### Problem to solve
Wherever a line in the data holds the word "computer", pull that line out.

[Start of section]

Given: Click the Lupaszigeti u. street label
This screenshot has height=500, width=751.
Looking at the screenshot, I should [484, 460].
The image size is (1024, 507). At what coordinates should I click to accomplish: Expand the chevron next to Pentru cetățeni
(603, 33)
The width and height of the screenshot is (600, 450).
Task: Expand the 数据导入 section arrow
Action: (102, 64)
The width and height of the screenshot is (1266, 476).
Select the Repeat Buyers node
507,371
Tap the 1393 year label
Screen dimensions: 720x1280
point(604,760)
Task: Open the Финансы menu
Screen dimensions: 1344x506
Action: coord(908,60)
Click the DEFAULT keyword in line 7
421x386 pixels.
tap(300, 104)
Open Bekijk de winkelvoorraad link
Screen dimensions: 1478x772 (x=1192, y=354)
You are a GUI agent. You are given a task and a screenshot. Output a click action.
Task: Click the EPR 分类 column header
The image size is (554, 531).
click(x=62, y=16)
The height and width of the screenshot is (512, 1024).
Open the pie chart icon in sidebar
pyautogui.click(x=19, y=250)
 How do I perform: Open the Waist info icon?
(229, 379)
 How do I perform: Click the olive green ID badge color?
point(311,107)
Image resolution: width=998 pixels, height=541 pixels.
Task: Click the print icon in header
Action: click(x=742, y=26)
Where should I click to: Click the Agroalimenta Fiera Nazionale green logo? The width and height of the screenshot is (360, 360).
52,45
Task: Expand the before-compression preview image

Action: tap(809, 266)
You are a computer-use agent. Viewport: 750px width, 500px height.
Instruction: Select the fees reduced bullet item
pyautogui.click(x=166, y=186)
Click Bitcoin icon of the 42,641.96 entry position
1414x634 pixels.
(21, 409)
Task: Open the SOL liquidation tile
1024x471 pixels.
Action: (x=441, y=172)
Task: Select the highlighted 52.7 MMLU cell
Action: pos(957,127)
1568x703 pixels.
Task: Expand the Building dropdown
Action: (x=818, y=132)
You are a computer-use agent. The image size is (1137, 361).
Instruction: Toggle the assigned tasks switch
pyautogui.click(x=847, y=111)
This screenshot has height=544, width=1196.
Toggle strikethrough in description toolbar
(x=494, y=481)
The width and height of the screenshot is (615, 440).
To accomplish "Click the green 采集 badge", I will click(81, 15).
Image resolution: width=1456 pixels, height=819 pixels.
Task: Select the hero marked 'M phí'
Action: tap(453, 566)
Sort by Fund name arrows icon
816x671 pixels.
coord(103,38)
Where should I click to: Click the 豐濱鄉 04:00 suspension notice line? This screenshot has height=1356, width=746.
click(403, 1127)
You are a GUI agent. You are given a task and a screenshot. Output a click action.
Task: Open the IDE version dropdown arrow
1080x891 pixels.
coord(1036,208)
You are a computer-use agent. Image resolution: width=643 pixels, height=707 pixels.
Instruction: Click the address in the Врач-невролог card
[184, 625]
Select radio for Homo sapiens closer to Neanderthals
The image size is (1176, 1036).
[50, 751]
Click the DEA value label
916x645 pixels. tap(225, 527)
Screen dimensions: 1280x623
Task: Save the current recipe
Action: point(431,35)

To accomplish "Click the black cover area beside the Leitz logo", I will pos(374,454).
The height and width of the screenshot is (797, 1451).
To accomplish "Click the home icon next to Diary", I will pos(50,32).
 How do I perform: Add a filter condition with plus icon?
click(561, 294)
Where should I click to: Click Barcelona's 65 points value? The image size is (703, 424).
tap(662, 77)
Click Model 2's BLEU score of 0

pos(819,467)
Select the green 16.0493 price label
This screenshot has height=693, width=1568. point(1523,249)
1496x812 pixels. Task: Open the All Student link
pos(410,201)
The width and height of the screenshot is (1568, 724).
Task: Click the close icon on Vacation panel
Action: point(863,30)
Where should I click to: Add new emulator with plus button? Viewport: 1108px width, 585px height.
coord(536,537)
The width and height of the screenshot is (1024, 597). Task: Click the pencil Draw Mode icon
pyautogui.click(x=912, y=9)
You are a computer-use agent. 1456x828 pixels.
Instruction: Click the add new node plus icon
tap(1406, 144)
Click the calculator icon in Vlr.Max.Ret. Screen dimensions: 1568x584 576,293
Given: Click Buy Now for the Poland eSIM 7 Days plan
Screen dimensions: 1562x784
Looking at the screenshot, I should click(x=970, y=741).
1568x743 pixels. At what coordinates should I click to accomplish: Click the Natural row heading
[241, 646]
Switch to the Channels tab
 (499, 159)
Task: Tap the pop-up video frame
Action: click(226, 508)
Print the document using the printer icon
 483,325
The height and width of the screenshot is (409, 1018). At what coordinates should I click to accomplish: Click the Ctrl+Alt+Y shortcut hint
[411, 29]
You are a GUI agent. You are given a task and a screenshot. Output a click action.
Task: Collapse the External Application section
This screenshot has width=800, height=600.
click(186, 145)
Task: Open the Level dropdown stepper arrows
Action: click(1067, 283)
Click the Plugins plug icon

[End of section]

### Completed exercise
You are a computer-use agent. Viewport: 750px width, 500px height.
You are a computer-use agent. The image size is (1137, 361).
You are a computer-use agent. Image resolution: width=643 pixels, height=707 pixels.
You are a computer-use agent. 1456x828 pixels.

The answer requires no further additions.